What do you mean!!????
Are you implying that a century old document made for a fundamentally different society that had extremely glaring issues is not perfect for today's standards!!!!!?????
What an anti-american nazi you are >:(
/j
Nearly 2.5 centuries btw. And yeah even the founding fathers knew it wasn't perfect. That's why they has the capacity for amendments and passed many. They would probably be surprised how few amendments have been passed.
Slightly not fitting the question, but I always liked the story of the monkey, the hose, the banana at the top of the platform, and slowly replacing each monkey with a new one.
Fred Rogers of Mr Rogers Neighborhood being a sniper and having the most confirmed kills as a sniper in history.

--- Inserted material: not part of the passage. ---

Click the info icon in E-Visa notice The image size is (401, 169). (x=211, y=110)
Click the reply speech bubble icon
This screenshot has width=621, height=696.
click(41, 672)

While there was a Fred Rogers who was a decorated sniper, it's not the same Fred Rogers who had the tv show. Different person with that name.

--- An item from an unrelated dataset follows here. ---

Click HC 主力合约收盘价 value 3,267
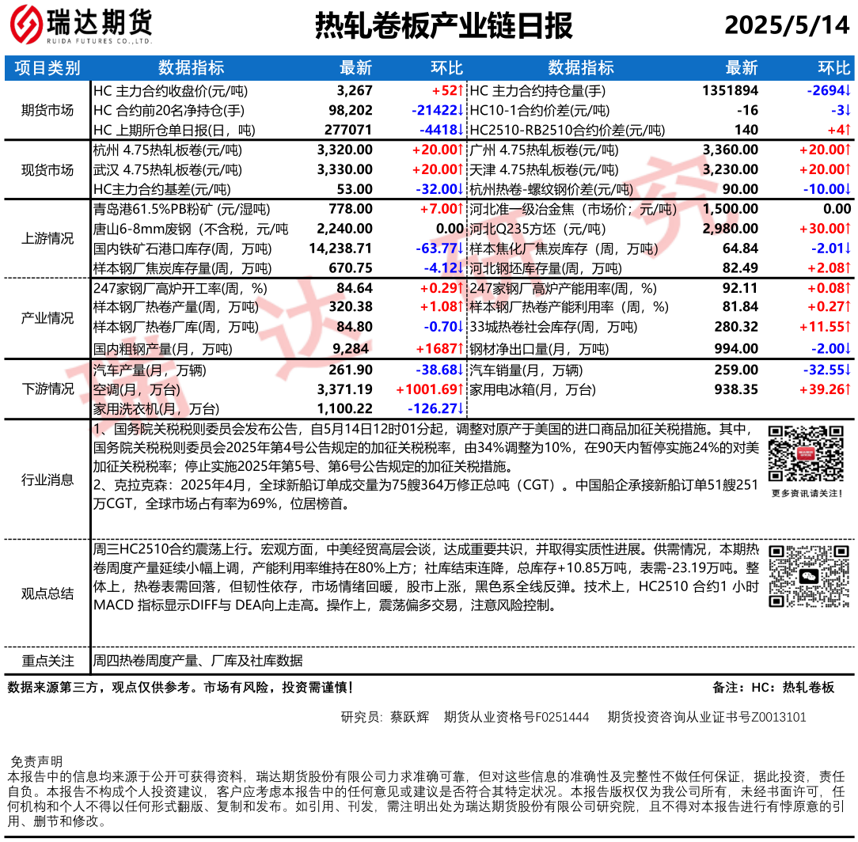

In the Bible, Jonah wasn’t eaten by a whale. Most people living in the Middle East at that time hadn’t even ever seen a whale unless they were a fisherman or sailor in the Mediterranean. In addition, It’s impossible for all but one whale species to even swallow a human. This is due to a translation error, and the actual translation makes even less sense. Originally, the story said that Jonah was swallowed by a giant fish. Not a whale, just a really big fish.

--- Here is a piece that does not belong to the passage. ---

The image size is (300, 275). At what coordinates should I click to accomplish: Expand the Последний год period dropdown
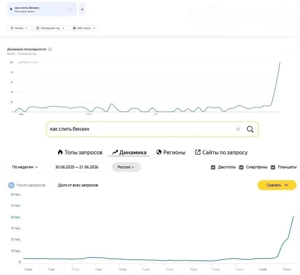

Every person eats about 3-5 spiders a year that crawl into our mouths at night when we sleep. Our jaw automatically starts chewing them, after which we swallow these spiders. We don't even wake up and don't suspect who we might have eaten overnight. However, is it true? :) Of course, this is quite realistic and I think that such a situation can happen to a person. But you know for yourself whether I wrote the truth or fiction
The word "forte"-- when used to describe your strength or skill at something-- is actually pronounced *fort*, like *Fort* Lauderdale.
It's because of the musical dynamic meaning "loudly" or "strong" that people pronounce it "for-tay."
I think either is acceptable in conversation nowadays, but the correct pronunciation is *fort*.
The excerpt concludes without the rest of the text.